Your answer must be the exact lines below, starting with the line with "Sponsor A Course (758, 1013)" and going on through the line with "Acceptar (119, 2491)", both included, with no pictures.

§ **Collected data**
━━━━━━━━━━━━━━━━

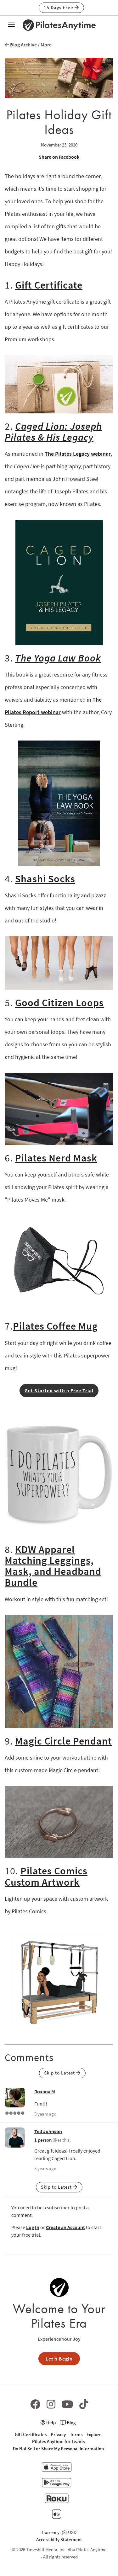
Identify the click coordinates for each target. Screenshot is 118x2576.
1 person (43, 2140)
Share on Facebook (59, 157)
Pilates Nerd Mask (56, 1158)
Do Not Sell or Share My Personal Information (58, 2448)
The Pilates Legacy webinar (78, 453)
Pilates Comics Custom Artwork (46, 1876)
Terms (76, 2434)
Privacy (58, 2434)
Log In (32, 2227)
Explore (94, 2434)
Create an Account (65, 2227)
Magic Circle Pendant (63, 1741)
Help (50, 2422)
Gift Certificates (31, 2434)
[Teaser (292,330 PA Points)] (14, 2112)
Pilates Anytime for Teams (58, 2441)
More (46, 44)
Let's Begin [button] (59, 2359)
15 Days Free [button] (59, 7)
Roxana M (44, 2091)
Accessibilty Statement (59, 2539)
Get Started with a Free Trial (59, 1390)
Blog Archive (23, 44)
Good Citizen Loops (59, 1002)
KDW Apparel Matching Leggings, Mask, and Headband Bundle (53, 1566)
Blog (71, 2422)
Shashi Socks (45, 879)
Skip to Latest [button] (60, 2073)
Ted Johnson (48, 2131)
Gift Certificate (48, 285)
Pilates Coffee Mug (55, 1326)
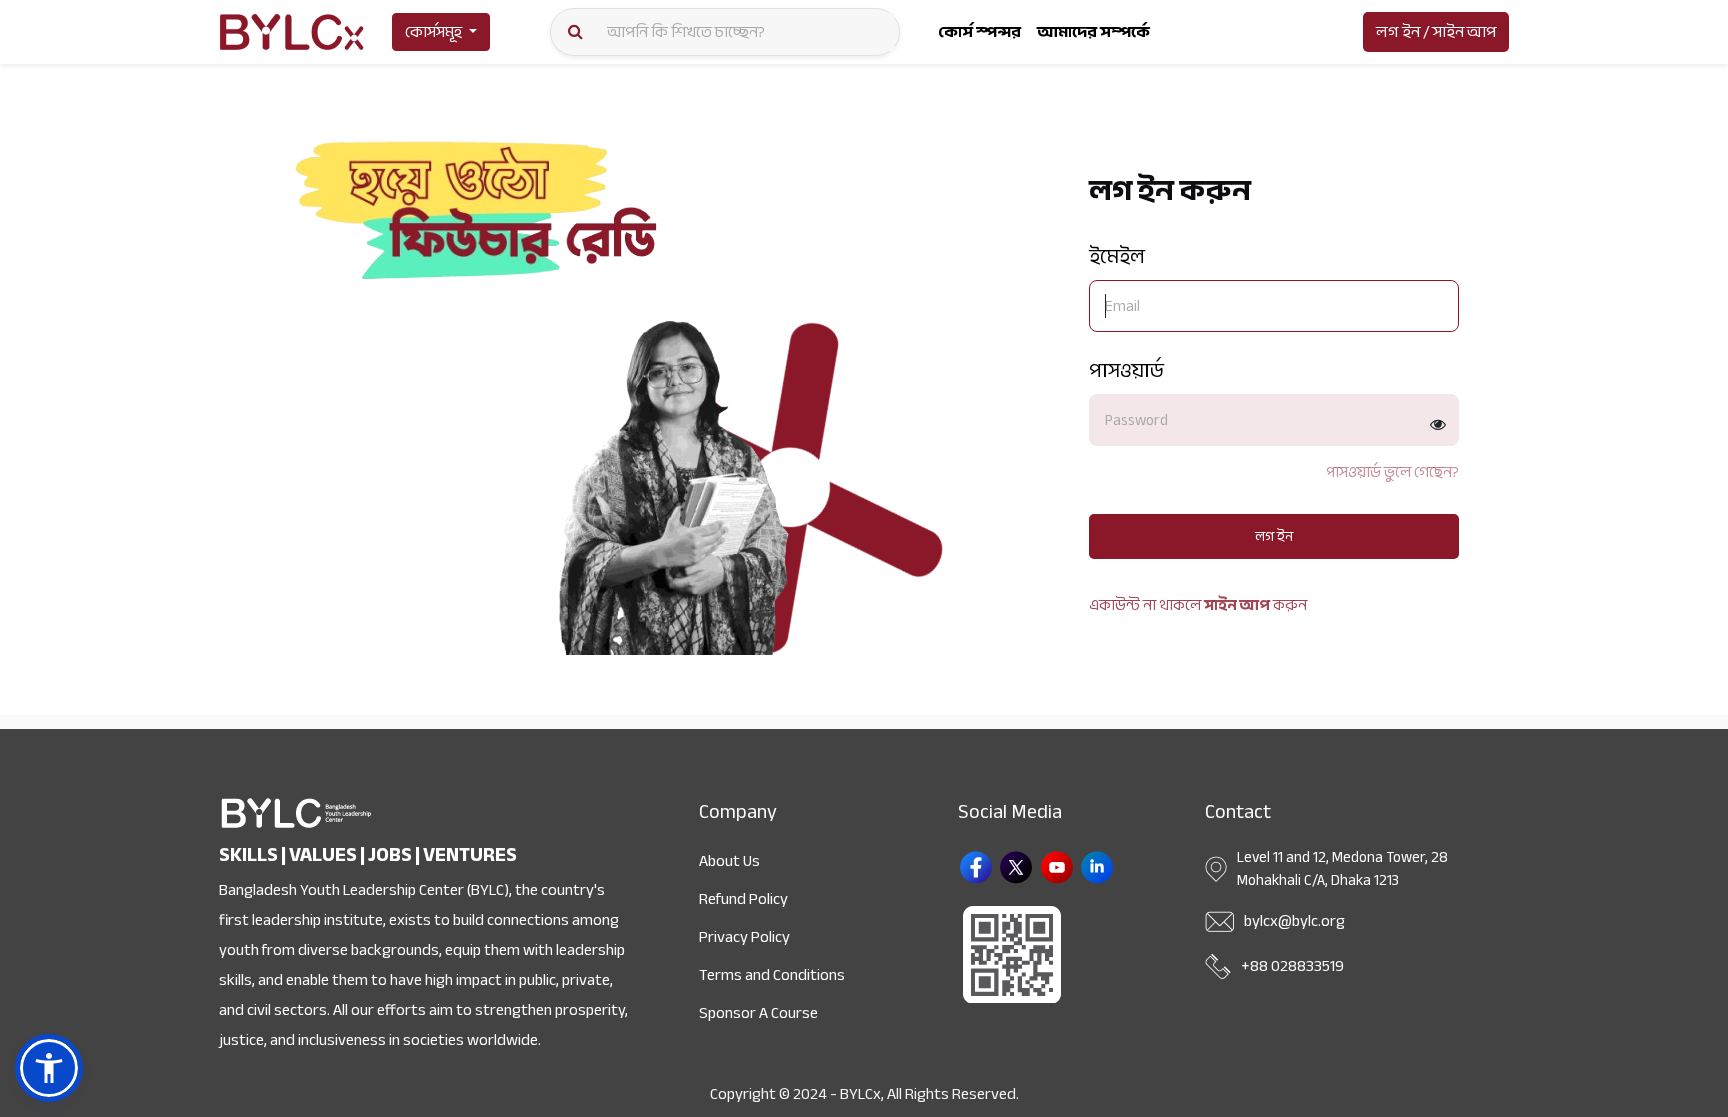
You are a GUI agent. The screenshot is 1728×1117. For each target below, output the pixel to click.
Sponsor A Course (758, 1013)
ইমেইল (1117, 256)
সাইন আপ (1237, 605)
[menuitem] (979, 32)
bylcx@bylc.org (1294, 921)
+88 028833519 (1292, 966)
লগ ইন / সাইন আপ (1436, 32)
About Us (729, 861)
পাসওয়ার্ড (1126, 370)
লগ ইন (1274, 536)
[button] (49, 1068)
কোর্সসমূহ (433, 32)
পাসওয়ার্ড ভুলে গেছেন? (1392, 472)
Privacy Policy (744, 937)
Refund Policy (743, 899)
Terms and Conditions (772, 975)
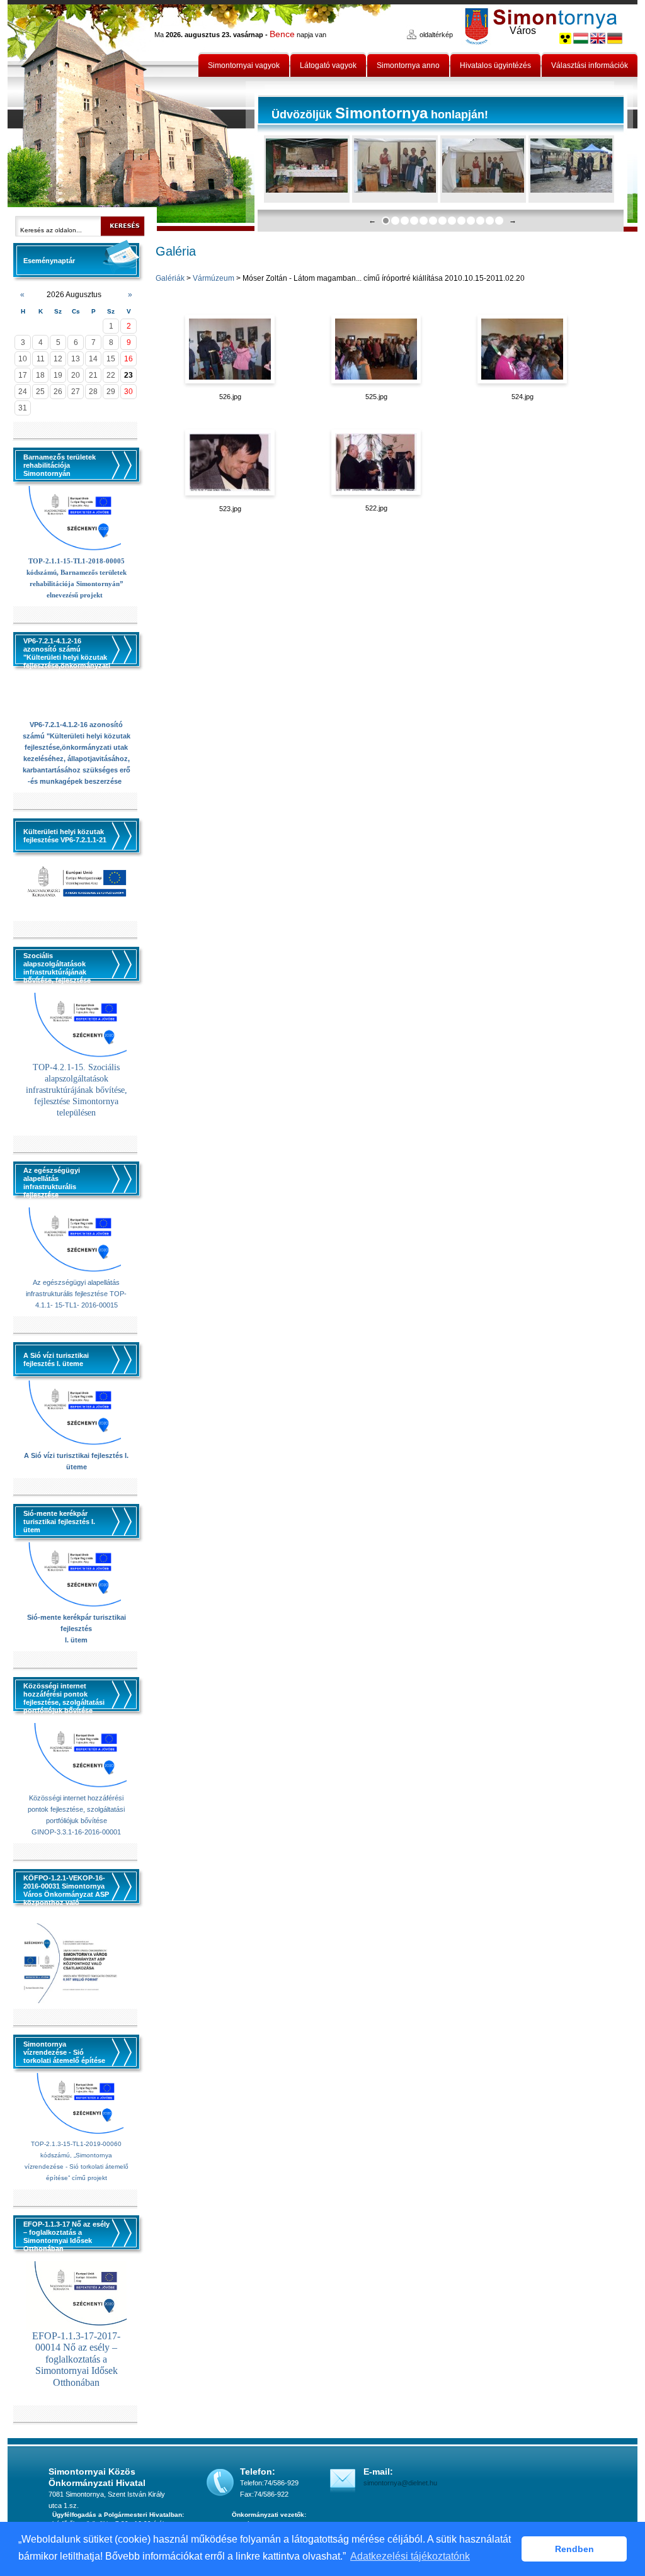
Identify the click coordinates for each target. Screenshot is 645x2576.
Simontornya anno (408, 65)
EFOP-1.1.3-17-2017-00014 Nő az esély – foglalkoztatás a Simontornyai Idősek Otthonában (76, 2359)
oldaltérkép (436, 34)
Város (523, 30)
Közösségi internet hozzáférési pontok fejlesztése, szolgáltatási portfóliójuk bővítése (76, 1809)
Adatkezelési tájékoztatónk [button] (410, 2556)
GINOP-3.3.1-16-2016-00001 (76, 1832)
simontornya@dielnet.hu (400, 2483)
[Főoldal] (131, 116)
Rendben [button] (574, 2549)
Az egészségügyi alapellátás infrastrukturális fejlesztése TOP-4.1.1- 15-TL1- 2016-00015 (76, 1294)
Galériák (170, 278)
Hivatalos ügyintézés (495, 65)
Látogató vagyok (328, 65)
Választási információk (589, 65)
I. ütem (76, 1640)
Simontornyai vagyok (244, 65)
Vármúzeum (213, 278)
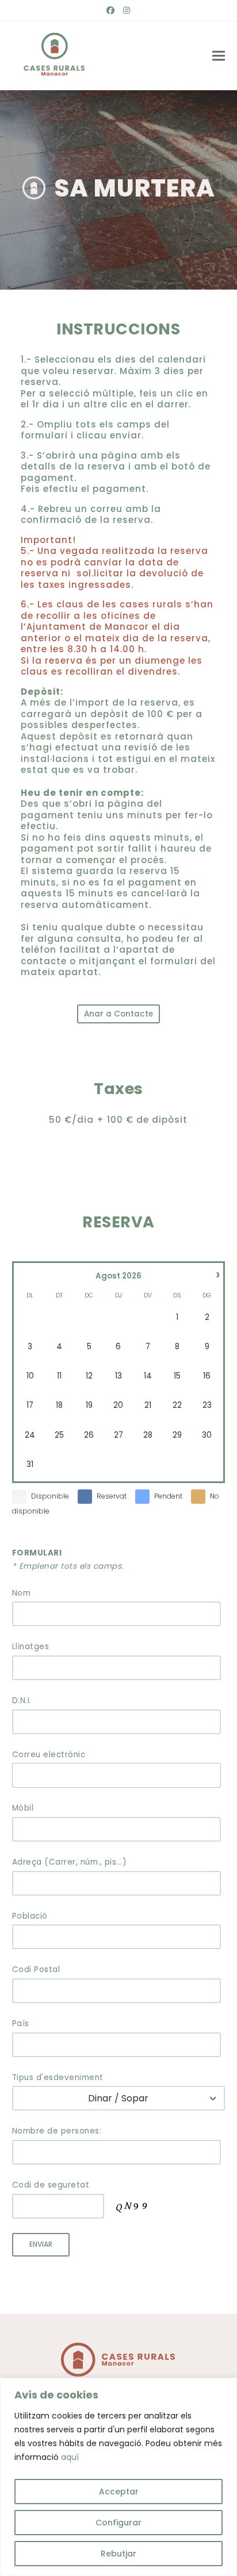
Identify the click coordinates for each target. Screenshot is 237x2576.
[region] (118, 2477)
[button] (218, 56)
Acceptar (119, 2491)
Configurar (118, 2522)
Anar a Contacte (118, 1013)
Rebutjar (118, 2553)
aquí (70, 2457)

━━━━━━━━━━━━━━━━

§ **ANSWER TO THIS PROBLEM**
Sponsor A Course (758, 1013)
ইমেইল (1117, 256)
সাইন আপ (1237, 605)
[menuitem] (979, 32)
bylcx@bylc.org (1294, 921)
+88 028833519 (1292, 966)
লগ ইন / সাইন আপ (1436, 32)
About Us (729, 861)
পাসওয়ার্ড (1126, 370)
লগ ইন (1274, 536)
[button] (49, 1068)
কোর্সসমূহ (433, 32)
পাসওয়ার্ড ভুলে গেছেন? (1392, 472)
Privacy Policy (744, 937)
Refund Policy (743, 899)
Terms and Conditions (772, 975)
Identify the click coordinates for each target. Screenshot is 645x2576.
Simontornya anno (408, 65)
EFOP-1.1.3-17-2017-00014 Nő az esély – foglalkoztatás a Simontornyai Idősek Otthonában (76, 2359)
oldaltérkép (436, 34)
Város (523, 30)
Közösségi internet hozzáférési pontok fejlesztése, szolgáltatási portfóliójuk bővítése (76, 1809)
Adatkezelési tájékoztatónk [button] (410, 2556)
GINOP-3.3.1-16-2016-00001 (76, 1832)
simontornya@dielnet.hu (400, 2483)
[Főoldal] (131, 116)
Rendben [button] (574, 2549)
Az egészségügyi alapellátás infrastrukturális fejlesztése TOP-4.1.1- 15-TL1- 2016-00015 (76, 1294)
Galériák (170, 278)
Hivatalos ügyintézés (495, 65)
Látogató vagyok (328, 65)
Választási információk (589, 65)
I. ütem (76, 1640)
Simontornyai vagyok (244, 65)
Vármúzeum (213, 278)
Identify the click coordinates for each target. Screenshot is 237x2576.
[region] (118, 2477)
[button] (218, 56)
Acceptar (119, 2491)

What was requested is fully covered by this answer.